■ ВОПРОСЫ И ЗАДАНИЯ:
1: Как перевести на английский предложение из интервью с Александром Чайковским: «В Муроме в 45-м году отец познакомился с моей мамой»?
2: Продолжите интервью с Александром Чайковским после последней реплики композитора.

━━━━━ ПРЕДЛОЖЕННЫЙ ОТРЫВОК

«ДИАЛОГИ» Интервью Рашида Калимуллина с Александром Чайковским.

К: Добрый день, Александр Владимирович! Мы знакомы с Вами много лет, не только я, но и вся музыкальная общественность считает Вас выдающимся композитором современности, человеком, который своим трудом и талантом достиг выдающихся высот в музыкальном искусстве.

Расскажите, пожалуйста, о себе, когда Вы начали заниматься музыкой? Кто Ваши родители?

Ч — Я родился в Москве. Отец мой был музыкантом, пианистом, учился у великого Генриха Густавовича Нейгауза в одно время со Святославом Рихтером, с замечательным Анатолием Ведерниковым, с Виктором Мержановым, тоже удивительным пианистом и педагогом. Они были из той когорты великих музыкантов. Отец окончил консерваторию как пианист в сорок первом году, началась война, и он ушёл в армию. Он стал инструктором в радио-школе, в войсках связи в Муроме. Их, несколько консерваторцев, объединили, потому что музыканты хорошо запоминали азбуку Морзе. Кто-то из них стал радистом, папе пришлось стать инструктором. Этих специалистов не пустили на фронт, но условия их работы были очень нелёгкими.

К: Удивительное совпадение, я тоже 70-е годы служил в армии именно в этих местах, в Гороховецких лагерях. В годы войны, говорят, там было так тяжело, что солдаты стремились оттуда скорее попасть на фронт. Я хорошо представляю, как нелегко было и Вашему отцу.

Ч — В годы войны отец повредил палец и потерял свою профессию, возможность продолжать карьеру пианиста. В Муроме в 45-м году отец познакомился с моей мамой. Там они поженились, потом они вернулись в Москву. Я родился в Москве, и я, в общем-то, «дитя Победы».

━━━━━━━━━━
━━━━━ ФРАГМЕНТ НАБОРА ДАННЫХ

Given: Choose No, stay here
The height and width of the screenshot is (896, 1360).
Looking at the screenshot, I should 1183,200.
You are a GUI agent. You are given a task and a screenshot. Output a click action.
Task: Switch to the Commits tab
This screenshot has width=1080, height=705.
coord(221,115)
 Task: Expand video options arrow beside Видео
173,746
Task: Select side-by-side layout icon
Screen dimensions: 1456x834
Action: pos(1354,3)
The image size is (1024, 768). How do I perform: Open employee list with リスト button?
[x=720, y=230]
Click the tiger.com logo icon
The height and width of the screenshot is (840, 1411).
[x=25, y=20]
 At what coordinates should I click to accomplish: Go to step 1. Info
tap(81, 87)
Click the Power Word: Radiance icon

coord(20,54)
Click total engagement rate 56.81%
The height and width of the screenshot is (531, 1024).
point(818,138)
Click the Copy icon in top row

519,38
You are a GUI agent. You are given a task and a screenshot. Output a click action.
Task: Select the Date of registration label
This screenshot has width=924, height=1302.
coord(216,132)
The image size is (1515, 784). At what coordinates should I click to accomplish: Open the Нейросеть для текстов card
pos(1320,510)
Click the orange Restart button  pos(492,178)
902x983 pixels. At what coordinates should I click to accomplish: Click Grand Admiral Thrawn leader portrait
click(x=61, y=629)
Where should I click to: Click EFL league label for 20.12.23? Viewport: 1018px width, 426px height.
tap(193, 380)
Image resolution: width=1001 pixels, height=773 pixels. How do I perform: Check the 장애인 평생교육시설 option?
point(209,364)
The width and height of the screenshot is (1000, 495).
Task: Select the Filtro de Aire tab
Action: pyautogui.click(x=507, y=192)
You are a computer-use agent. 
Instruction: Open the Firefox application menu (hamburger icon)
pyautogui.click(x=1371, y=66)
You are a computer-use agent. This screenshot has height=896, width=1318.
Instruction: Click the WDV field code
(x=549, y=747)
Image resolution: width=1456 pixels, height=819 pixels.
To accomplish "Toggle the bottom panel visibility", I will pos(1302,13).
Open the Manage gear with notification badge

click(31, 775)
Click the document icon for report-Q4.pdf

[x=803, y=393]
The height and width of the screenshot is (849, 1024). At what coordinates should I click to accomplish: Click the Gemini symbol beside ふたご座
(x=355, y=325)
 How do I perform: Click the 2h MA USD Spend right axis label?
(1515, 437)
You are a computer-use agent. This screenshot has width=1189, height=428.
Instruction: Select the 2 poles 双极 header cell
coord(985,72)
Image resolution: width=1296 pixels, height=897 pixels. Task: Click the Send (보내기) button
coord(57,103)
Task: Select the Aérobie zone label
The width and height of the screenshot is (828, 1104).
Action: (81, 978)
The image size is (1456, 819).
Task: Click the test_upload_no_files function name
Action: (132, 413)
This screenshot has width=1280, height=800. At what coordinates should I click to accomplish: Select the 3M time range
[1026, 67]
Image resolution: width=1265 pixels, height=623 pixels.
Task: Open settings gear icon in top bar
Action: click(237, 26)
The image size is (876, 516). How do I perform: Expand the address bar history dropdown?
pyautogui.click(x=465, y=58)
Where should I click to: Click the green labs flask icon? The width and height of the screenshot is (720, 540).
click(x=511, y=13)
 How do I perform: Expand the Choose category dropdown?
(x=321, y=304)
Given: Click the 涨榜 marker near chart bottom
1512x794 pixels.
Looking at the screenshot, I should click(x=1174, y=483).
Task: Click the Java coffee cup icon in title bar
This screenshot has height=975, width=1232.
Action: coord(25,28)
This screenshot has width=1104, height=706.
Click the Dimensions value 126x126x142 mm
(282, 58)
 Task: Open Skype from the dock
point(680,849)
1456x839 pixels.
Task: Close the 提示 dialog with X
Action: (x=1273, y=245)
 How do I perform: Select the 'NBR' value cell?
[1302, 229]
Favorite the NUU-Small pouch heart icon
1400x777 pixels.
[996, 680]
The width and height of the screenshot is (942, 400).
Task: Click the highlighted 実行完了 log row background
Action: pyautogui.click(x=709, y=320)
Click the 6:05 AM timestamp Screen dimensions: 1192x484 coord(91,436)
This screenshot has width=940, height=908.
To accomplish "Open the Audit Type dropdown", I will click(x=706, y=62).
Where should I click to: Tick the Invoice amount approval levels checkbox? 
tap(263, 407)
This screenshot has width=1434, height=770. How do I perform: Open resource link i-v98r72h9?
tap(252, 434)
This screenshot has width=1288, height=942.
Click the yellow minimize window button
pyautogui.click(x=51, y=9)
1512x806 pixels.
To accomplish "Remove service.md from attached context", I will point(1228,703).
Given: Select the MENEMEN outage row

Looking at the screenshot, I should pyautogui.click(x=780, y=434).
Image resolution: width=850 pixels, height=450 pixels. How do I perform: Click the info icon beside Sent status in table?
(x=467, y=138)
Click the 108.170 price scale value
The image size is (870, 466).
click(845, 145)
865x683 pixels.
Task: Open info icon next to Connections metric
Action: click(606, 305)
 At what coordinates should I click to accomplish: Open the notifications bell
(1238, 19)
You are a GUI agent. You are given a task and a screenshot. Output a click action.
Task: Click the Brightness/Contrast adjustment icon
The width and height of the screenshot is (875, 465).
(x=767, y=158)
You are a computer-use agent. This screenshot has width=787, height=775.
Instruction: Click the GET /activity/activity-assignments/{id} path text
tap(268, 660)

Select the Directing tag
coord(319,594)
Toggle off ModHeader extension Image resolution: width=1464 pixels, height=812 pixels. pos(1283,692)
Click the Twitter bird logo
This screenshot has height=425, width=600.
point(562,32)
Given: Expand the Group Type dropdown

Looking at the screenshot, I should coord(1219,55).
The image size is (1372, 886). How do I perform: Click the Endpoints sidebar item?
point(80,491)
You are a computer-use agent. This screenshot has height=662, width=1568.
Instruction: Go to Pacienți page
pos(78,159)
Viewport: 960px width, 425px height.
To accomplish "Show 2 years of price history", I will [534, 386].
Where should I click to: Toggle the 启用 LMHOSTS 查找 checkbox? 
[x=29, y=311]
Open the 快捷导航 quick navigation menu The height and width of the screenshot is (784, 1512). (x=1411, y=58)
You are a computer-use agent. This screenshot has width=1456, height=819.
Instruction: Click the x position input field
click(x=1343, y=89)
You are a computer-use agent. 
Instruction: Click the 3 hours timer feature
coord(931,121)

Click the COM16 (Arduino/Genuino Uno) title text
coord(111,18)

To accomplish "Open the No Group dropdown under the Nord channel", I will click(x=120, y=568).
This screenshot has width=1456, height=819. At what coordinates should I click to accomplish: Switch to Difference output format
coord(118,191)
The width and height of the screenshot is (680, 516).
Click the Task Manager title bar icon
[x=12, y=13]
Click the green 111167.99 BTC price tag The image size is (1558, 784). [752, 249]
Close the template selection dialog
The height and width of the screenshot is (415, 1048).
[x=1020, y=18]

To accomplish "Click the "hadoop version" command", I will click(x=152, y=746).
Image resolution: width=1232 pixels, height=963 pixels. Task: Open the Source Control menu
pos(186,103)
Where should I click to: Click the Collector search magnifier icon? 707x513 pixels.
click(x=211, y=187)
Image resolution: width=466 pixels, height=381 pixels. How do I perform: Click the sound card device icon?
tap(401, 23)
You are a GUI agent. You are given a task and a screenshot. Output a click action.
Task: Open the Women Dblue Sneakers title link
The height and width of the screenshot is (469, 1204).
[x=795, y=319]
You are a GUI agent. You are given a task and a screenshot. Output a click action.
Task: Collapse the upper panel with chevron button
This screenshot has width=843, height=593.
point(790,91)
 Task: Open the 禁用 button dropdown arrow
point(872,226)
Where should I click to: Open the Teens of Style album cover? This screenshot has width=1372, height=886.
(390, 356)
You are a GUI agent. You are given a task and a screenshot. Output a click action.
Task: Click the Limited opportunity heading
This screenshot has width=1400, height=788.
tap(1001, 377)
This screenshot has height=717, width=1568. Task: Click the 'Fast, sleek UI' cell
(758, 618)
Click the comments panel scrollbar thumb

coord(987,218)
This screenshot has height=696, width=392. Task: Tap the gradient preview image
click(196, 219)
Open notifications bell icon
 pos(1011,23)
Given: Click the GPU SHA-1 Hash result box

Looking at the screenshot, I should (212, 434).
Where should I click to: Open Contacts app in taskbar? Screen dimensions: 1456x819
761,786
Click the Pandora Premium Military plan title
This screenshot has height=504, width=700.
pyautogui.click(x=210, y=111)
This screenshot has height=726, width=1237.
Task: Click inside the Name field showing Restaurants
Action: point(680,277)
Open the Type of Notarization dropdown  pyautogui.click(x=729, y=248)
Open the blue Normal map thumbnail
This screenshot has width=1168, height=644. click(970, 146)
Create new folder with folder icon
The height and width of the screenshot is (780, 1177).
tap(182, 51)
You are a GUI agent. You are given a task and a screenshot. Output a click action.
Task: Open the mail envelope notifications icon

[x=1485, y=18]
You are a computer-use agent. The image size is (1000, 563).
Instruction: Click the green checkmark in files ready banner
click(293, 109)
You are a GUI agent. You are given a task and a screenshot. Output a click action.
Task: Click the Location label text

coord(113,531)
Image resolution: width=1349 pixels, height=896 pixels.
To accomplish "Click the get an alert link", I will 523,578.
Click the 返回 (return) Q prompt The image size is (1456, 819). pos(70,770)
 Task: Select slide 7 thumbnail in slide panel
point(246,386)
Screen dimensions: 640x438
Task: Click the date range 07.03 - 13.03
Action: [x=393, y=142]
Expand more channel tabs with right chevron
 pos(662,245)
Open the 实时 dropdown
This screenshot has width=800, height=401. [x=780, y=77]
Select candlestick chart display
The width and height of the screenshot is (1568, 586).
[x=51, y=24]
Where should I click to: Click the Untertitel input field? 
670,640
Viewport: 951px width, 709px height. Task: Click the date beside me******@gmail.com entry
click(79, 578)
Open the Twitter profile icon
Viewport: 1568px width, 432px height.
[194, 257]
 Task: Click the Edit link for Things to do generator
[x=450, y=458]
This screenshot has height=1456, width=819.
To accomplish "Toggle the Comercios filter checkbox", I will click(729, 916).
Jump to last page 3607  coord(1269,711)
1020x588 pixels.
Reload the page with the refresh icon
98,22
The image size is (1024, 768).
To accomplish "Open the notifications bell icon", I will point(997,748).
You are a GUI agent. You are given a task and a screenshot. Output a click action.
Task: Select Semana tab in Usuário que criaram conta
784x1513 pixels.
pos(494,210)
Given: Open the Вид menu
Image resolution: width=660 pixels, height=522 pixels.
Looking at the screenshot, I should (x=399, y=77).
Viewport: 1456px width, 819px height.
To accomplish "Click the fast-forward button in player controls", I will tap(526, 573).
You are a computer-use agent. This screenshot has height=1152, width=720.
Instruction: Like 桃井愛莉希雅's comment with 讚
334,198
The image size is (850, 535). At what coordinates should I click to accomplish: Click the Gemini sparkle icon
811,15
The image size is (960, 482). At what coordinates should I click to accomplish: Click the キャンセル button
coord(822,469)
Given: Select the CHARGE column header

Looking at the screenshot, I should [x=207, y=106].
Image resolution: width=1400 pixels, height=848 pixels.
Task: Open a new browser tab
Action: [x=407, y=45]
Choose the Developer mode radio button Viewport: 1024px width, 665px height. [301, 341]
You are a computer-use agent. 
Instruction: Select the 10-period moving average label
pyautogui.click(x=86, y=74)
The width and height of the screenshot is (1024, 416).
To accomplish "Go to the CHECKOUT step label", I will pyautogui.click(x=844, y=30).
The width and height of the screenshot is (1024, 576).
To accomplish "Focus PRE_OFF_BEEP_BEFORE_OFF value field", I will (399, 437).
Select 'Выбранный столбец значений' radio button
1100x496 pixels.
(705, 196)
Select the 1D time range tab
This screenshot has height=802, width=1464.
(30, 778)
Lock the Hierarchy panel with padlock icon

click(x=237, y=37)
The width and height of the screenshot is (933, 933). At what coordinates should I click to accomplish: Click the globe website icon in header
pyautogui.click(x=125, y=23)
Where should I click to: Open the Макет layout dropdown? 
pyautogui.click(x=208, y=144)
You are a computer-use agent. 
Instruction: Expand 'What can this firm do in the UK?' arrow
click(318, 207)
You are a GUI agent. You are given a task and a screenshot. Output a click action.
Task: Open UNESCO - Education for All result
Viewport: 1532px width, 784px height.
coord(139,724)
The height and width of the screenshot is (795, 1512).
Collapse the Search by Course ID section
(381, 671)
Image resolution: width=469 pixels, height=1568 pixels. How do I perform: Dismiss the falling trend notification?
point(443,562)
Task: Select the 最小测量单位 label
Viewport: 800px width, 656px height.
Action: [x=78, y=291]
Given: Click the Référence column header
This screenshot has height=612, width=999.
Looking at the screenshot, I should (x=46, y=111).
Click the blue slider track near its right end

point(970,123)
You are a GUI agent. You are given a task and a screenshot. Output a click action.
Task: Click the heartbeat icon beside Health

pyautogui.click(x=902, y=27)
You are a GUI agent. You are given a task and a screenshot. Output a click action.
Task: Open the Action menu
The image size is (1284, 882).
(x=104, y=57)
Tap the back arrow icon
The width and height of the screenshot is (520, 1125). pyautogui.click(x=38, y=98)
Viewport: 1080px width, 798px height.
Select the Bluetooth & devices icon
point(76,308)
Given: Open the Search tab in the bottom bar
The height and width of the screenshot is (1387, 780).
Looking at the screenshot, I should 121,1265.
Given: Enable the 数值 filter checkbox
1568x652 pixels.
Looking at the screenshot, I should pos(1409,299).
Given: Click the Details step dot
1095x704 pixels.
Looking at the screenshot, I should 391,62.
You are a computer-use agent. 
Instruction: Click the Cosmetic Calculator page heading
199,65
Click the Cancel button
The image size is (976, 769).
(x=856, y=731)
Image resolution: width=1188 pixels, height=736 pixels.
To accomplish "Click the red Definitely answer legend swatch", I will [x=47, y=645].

━━━━━━━━━━

■ ОТВЕТЫ ПО ПОРЯДКУ:
1: In Murom in 1945, my father met my mother.

2:
В Москве отец устроился в Театр киноактера, был такой знаменитый популярный в то время театр, которым руководил Эраст Гарин. Он устроился в оркестр сначала пианистом, а потом его назначили завмузом Театра. Он там должен был и дирижировать, в то время в каждом драматическом театре был небольшой оркестр, и сочинять там начал музыку, по долгу службы. Он остался в музыке и был очень талантливым человеком. Во время войны он научился играть на аккордеоне, ездил с бригадами артистов, популярных тогда, Николаем Крючковым и Петром Алейниковым, на гастроли. Они давали концерты по стране, и он играл, аккомпанируя им на аккордеоне и на фортепиано. Потом он перешел работать в Министерство культуры РСФСР. А со временем его назначили директором Театра Станиславского и Немировича-Данченко. Там он проработал 20 лет, стал очень известным деятелем.

К: Двадцать лет — это очень значительный период в непростом мире музыкального искусства!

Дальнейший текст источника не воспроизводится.